▶ **How to complete this task**:
Line by line, retype the whole listing exactly.
################
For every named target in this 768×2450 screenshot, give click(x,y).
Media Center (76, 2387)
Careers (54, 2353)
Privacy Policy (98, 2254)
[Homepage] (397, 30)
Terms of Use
################
▶ **Exercise answer**:
For every named target in this 768×2450 screenshot, give click(x,y).
Media Center (76, 2387)
Careers (54, 2353)
Privacy Policy (98, 2254)
[Homepage] (397, 30)
Terms of Use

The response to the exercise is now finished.